*** Opening Record set ***

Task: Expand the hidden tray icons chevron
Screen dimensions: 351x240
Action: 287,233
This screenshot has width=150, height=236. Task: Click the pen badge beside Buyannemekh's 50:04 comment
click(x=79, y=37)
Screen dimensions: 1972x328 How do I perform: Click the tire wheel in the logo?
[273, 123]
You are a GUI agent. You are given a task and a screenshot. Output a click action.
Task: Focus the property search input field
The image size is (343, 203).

*** Closing Record set ***
*** Opening Record set ***

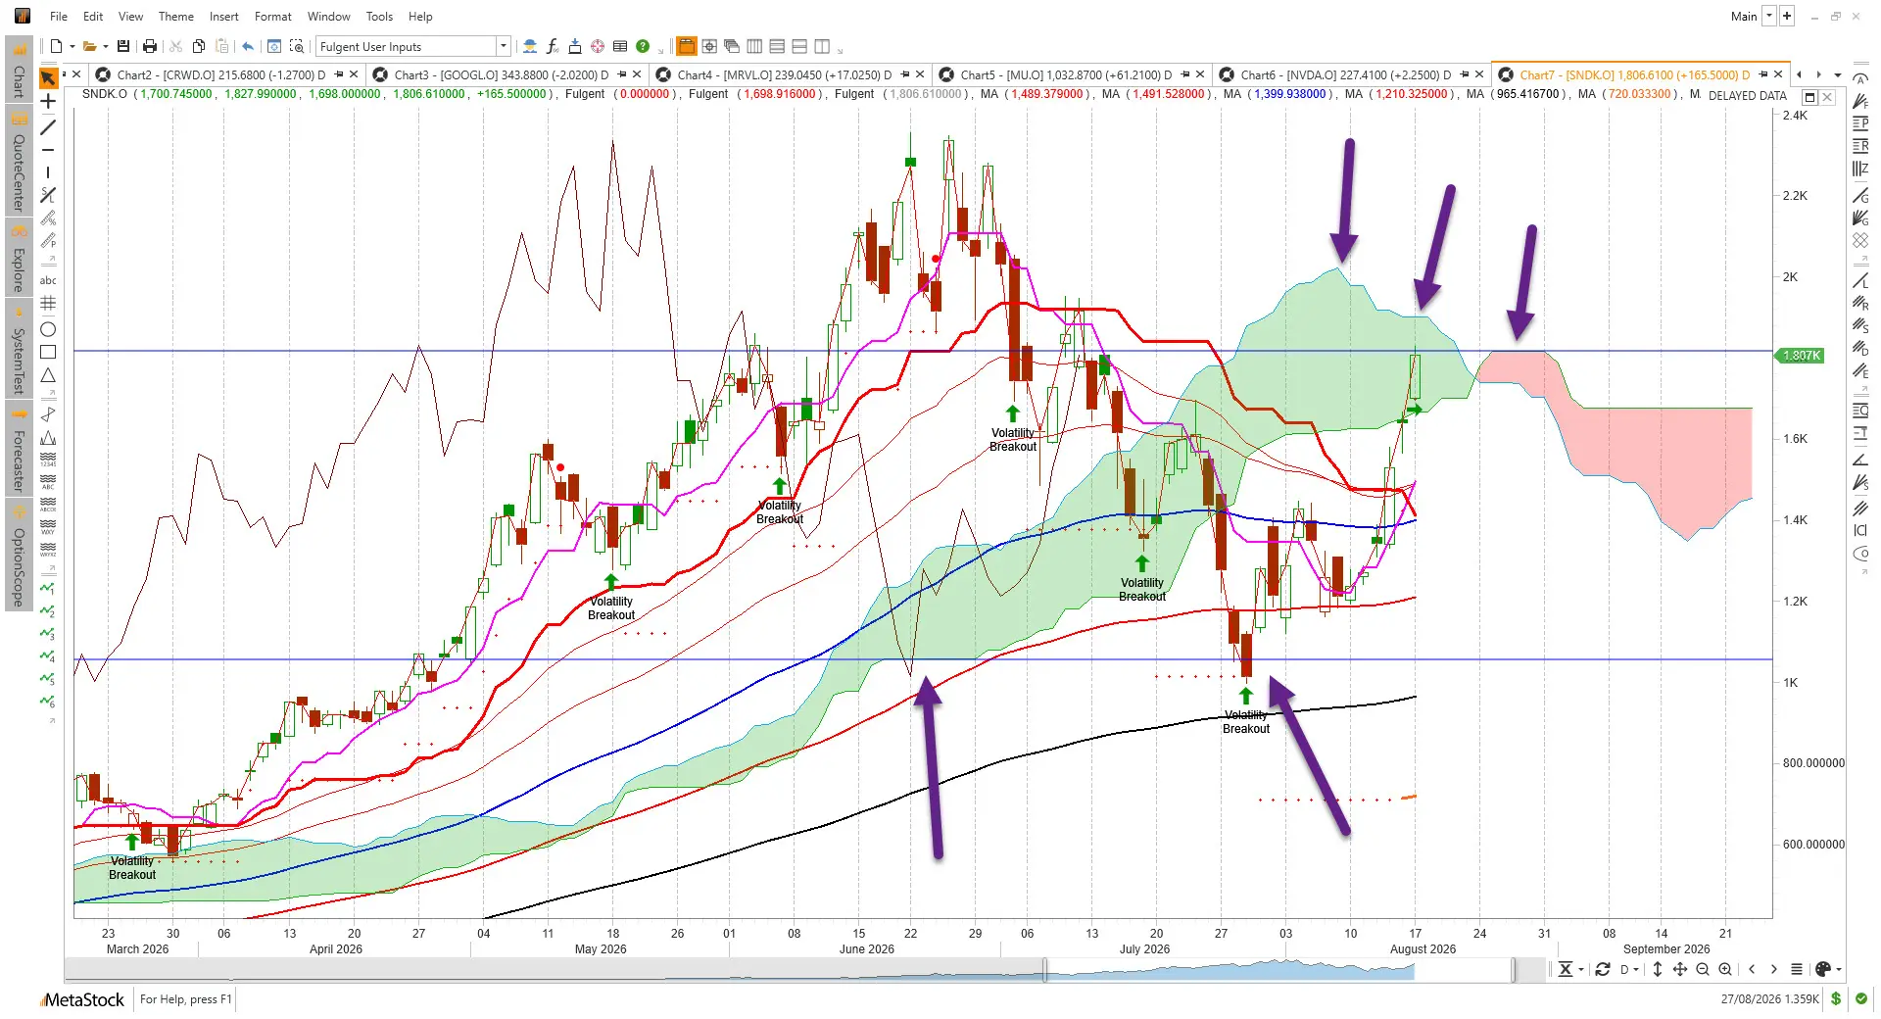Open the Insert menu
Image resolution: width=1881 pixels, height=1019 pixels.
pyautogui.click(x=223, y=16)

*** Closing Record set ***

[Exercise]
An exact, complete copy of the lines above from the one with "Screen dimensions: 351x240" through the one with "The image size is (343, 203)." is the whole answer.

[Exercise output]
Screen dimensions: 351x240
Action: 287,233
This screenshot has width=150, height=236. Task: Click the pen badge beside Buyannemekh's 50:04 comment
click(x=79, y=37)
Screen dimensions: 1972x328 How do I perform: Click the tire wheel in the logo?
[273, 123]
You are a GUI agent. You are given a task and a screenshot. Output a click action.
Task: Focus the property search input field
The image size is (343, 203).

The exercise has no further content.